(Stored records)
'''

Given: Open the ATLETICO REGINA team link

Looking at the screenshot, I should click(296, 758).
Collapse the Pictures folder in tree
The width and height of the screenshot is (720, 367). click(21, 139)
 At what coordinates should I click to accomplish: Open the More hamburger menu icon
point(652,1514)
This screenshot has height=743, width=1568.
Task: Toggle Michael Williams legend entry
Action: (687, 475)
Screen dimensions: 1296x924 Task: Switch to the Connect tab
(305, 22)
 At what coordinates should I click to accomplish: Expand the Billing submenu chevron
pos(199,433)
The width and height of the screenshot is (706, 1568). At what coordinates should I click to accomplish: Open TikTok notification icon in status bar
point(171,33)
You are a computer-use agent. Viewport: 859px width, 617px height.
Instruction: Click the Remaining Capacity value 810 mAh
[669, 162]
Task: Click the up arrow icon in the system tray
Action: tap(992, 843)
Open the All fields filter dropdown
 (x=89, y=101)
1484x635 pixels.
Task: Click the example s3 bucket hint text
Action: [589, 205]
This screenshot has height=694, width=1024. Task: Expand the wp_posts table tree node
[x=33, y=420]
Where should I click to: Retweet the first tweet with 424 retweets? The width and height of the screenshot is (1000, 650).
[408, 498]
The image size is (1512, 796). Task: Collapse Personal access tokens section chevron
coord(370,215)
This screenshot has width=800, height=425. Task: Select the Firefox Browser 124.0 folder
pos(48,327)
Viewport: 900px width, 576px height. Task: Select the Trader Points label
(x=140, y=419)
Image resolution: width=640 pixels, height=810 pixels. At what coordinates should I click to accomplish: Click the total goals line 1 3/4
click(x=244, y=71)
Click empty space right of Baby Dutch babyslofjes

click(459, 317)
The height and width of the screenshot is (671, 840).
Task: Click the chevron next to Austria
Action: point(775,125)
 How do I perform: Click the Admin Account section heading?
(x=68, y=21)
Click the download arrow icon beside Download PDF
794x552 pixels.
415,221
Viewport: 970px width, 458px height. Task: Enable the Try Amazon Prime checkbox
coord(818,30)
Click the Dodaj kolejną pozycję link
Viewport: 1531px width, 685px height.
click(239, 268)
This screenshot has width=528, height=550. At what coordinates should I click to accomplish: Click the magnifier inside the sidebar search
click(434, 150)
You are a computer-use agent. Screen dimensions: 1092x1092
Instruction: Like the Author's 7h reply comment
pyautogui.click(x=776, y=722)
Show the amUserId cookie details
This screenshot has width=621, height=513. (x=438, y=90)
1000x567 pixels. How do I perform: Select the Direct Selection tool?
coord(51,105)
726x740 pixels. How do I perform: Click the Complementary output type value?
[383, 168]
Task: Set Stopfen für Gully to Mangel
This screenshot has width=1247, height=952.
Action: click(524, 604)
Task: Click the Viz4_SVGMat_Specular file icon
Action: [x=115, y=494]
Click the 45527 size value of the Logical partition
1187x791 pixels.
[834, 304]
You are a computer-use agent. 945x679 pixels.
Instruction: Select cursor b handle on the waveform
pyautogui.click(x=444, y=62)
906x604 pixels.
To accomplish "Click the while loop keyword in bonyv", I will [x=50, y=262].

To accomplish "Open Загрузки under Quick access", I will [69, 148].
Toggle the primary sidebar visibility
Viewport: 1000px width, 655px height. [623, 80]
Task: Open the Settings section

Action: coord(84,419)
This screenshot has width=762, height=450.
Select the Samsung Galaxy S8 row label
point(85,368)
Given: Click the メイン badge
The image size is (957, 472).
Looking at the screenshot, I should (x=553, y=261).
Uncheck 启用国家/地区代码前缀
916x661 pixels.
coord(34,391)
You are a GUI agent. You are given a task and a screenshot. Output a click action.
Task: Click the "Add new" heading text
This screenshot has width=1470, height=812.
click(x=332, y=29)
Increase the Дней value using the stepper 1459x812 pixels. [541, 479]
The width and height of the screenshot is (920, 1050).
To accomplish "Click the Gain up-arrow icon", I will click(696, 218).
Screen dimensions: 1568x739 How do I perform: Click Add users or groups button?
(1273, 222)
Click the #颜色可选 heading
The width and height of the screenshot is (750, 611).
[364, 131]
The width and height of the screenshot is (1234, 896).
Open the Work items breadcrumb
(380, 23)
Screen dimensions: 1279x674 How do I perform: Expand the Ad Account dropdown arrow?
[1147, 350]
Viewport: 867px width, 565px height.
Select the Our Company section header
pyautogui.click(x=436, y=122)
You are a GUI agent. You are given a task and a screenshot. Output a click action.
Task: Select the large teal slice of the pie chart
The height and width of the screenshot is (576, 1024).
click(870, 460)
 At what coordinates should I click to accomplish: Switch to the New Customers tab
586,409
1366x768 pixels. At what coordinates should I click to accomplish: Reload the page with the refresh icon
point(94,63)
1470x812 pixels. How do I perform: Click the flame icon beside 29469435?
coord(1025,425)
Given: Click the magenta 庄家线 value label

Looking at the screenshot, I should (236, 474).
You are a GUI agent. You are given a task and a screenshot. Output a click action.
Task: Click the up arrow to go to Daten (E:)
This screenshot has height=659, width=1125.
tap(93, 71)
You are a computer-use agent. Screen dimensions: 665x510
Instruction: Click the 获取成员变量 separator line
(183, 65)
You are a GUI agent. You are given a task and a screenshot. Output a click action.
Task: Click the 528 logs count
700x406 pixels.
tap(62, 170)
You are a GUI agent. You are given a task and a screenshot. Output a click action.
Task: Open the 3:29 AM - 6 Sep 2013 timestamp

'''

### EXERCISE
What you return should match the data character for character.

### TASK OUTPUT
Given: Open the ATLETICO REGINA team link

Looking at the screenshot, I should click(296, 758).
Collapse the Pictures folder in tree
The width and height of the screenshot is (720, 367). click(21, 139)
 At what coordinates should I click to accomplish: Open the More hamburger menu icon
point(652,1514)
This screenshot has height=743, width=1568.
Task: Toggle Michael Williams legend entry
Action: (687, 475)
Screen dimensions: 1296x924 Task: Switch to the Connect tab
(305, 22)
 At what coordinates should I click to accomplish: Expand the Billing submenu chevron
pos(199,433)
The width and height of the screenshot is (706, 1568). At what coordinates should I click to accomplish: Open TikTok notification icon in status bar
point(171,33)
You are a computer-use agent. Viewport: 859px width, 617px height.
Instruction: Click the Remaining Capacity value 810 mAh
[669, 162]
Task: Click the up arrow icon in the system tray
Action: tap(992, 843)
Open the All fields filter dropdown
 (x=89, y=101)
1484x635 pixels.
Task: Click the example s3 bucket hint text
Action: [589, 205]
This screenshot has height=694, width=1024. Task: Expand the wp_posts table tree node
[x=33, y=420]
Where should I click to: Retweet the first tweet with 424 retweets? The width and height of the screenshot is (1000, 650).
[408, 498]
The image size is (1512, 796). Task: Collapse Personal access tokens section chevron
coord(370,215)
This screenshot has width=800, height=425. Task: Select the Firefox Browser 124.0 folder
pos(48,327)
Viewport: 900px width, 576px height. Task: Select the Trader Points label
(x=140, y=419)
Image resolution: width=640 pixels, height=810 pixels. At what coordinates should I click to accomplish: Click the total goals line 1 3/4
click(x=244, y=71)
Click empty space right of Baby Dutch babyslofjes

click(459, 317)
The height and width of the screenshot is (671, 840).
Task: Click the chevron next to Austria
Action: point(775,125)
 How do I perform: Click the Admin Account section heading?
(x=68, y=21)
Click the download arrow icon beside Download PDF
794x552 pixels.
415,221
Viewport: 970px width, 458px height. Task: Enable the Try Amazon Prime checkbox
coord(818,30)
Click the Dodaj kolejną pozycję link
Viewport: 1531px width, 685px height.
click(239, 268)
This screenshot has width=528, height=550. At what coordinates should I click to accomplish: Click the magnifier inside the sidebar search
click(434, 150)
You are a computer-use agent. Screen dimensions: 1092x1092
Instruction: Like the Author's 7h reply comment
pyautogui.click(x=776, y=722)
Show the amUserId cookie details
This screenshot has width=621, height=513. (x=438, y=90)
1000x567 pixels. How do I perform: Select the Direct Selection tool?
coord(51,105)
726x740 pixels. How do I perform: Click the Complementary output type value?
[383, 168]
Task: Set Stopfen für Gully to Mangel
This screenshot has width=1247, height=952.
Action: click(524, 604)
Task: Click the Viz4_SVGMat_Specular file icon
Action: [x=115, y=494]
Click the 45527 size value of the Logical partition
1187x791 pixels.
[834, 304]
You are a computer-use agent. 945x679 pixels.
Instruction: Select cursor b handle on the waveform
pyautogui.click(x=444, y=62)
906x604 pixels.
To accomplish "Click the while loop keyword in bonyv", I will [x=50, y=262].

To accomplish "Open Загрузки under Quick access", I will [69, 148].
Toggle the primary sidebar visibility
Viewport: 1000px width, 655px height. [623, 80]
Task: Open the Settings section

Action: coord(84,419)
This screenshot has width=762, height=450.
Select the Samsung Galaxy S8 row label
point(85,368)
Given: Click the メイン badge
The image size is (957, 472).
Looking at the screenshot, I should (x=553, y=261).
Uncheck 启用国家/地区代码前缀
916x661 pixels.
coord(34,391)
You are a GUI agent. You are given a task and a screenshot. Output a click action.
Task: Click the "Add new" heading text
This screenshot has width=1470, height=812.
click(x=332, y=29)
Increase the Дней value using the stepper 1459x812 pixels. [541, 479]
The width and height of the screenshot is (920, 1050).
To accomplish "Click the Gain up-arrow icon", I will click(696, 218).
Screen dimensions: 1568x739 How do I perform: Click Add users or groups button?
(1273, 222)
Click the #颜色可选 heading
The width and height of the screenshot is (750, 611).
[364, 131]
The width and height of the screenshot is (1234, 896).
Open the Work items breadcrumb
(380, 23)
Screen dimensions: 1279x674 How do I perform: Expand the Ad Account dropdown arrow?
[1147, 350]
Viewport: 867px width, 565px height.
Select the Our Company section header
pyautogui.click(x=436, y=122)
You are a GUI agent. You are given a task and a screenshot. Output a click action.
Task: Select the large teal slice of the pie chart
The height and width of the screenshot is (576, 1024).
click(870, 460)
 At what coordinates should I click to accomplish: Switch to the New Customers tab
586,409
1366x768 pixels. At what coordinates should I click to accomplish: Reload the page with the refresh icon
point(94,63)
1470x812 pixels. How do I perform: Click the flame icon beside 29469435?
coord(1025,425)
Given: Click the magenta 庄家线 value label

Looking at the screenshot, I should (236, 474).
You are a GUI agent. You are given a task and a screenshot. Output a click action.
Task: Click the up arrow to go to Daten (E:)
This screenshot has height=659, width=1125.
tap(93, 71)
You are a computer-use agent. Screen dimensions: 665x510
Instruction: Click the 获取成员变量 separator line
(183, 65)
You are a GUI agent. You are given a task and a screenshot. Output a click action.
Task: Click the 528 logs count
700x406 pixels.
tap(62, 170)
You are a GUI agent. You are given a task and a screenshot. Output a click action.
Task: Open the 3:29 AM - 6 Sep 2013 timestamp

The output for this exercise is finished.